[Start of Raw data]
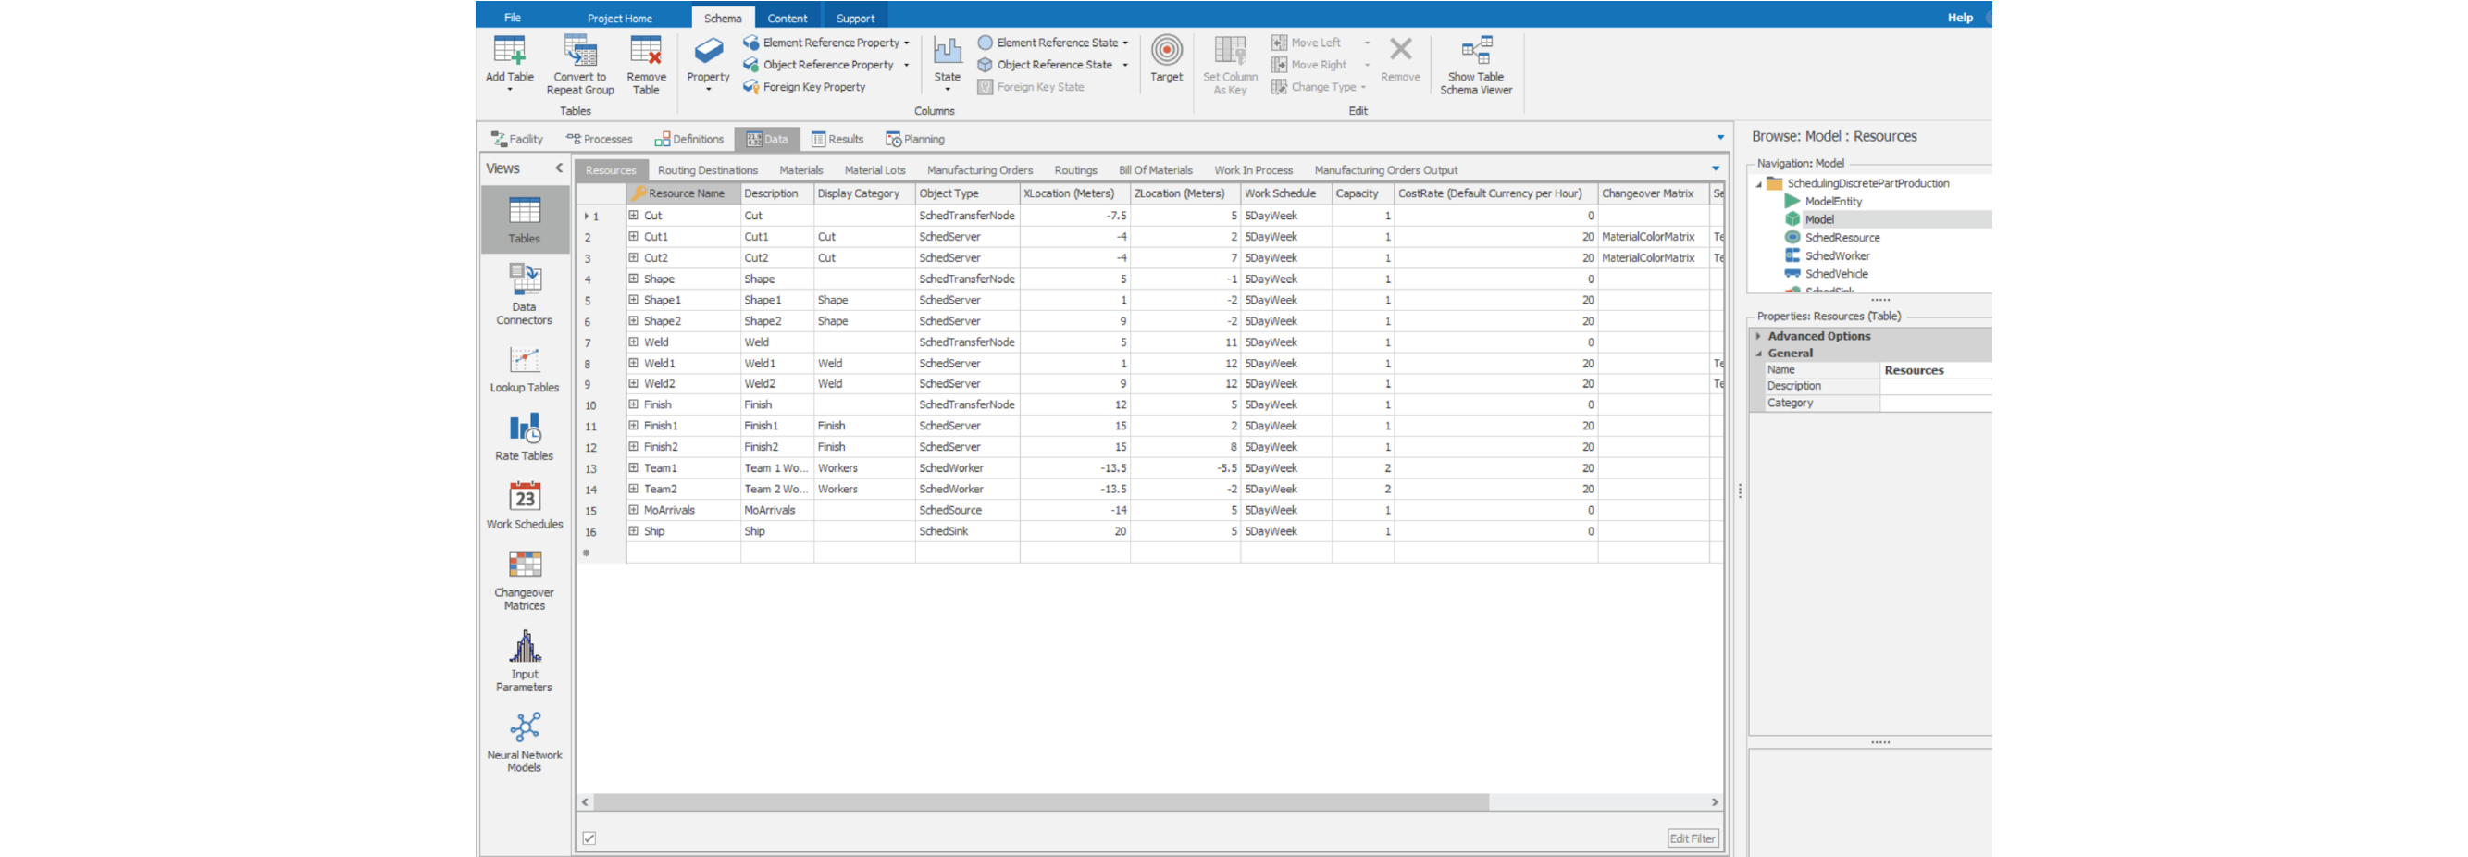Open the Changeover Matrices view
Screen dimensions: 2468x857
coord(524,566)
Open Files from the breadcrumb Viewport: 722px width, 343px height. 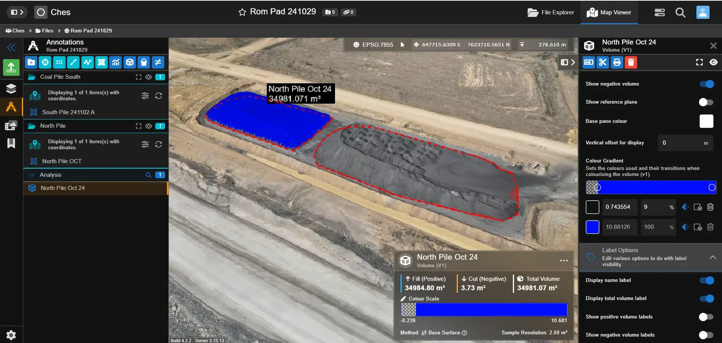[47, 31]
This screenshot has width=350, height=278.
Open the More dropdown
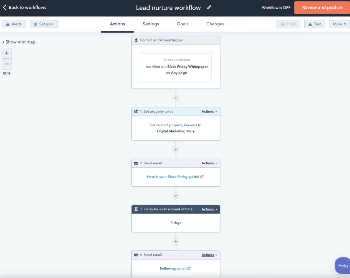click(339, 24)
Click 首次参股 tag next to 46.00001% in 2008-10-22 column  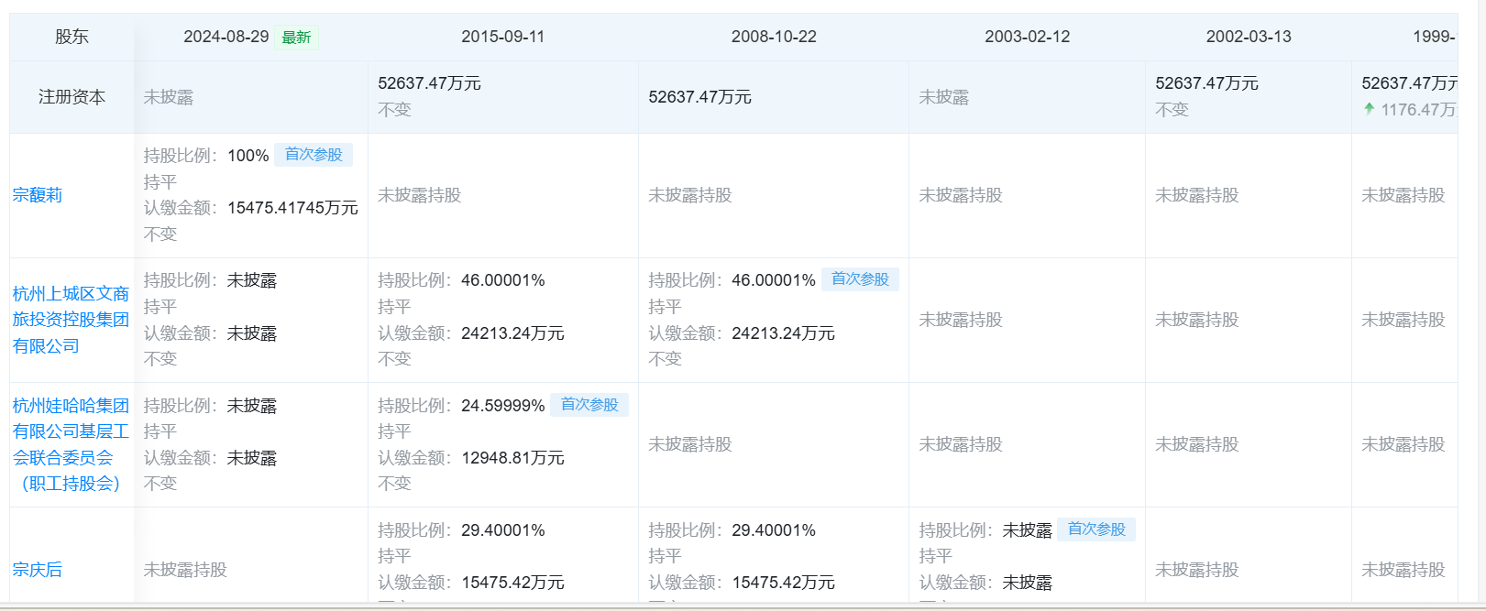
[End of Raw data]
### [Written exercise]
Convert the records from the line with "This screenshot has width=350, height=278." through the end of the records into a Markdown table with the columns No. and Record. Give each line its own numbered row, skip blank lines, and omit the pictures.

### [Problem solution]
| No. | Record |
|---|---|
| 1 | This screenshot has width=350, height=278. |
| 2 | Open the More dropdown |
| 3 | click(339, 24) |
| 4 | Click 首次参股 tag next to 46.00001% in 2008-10-22 column   |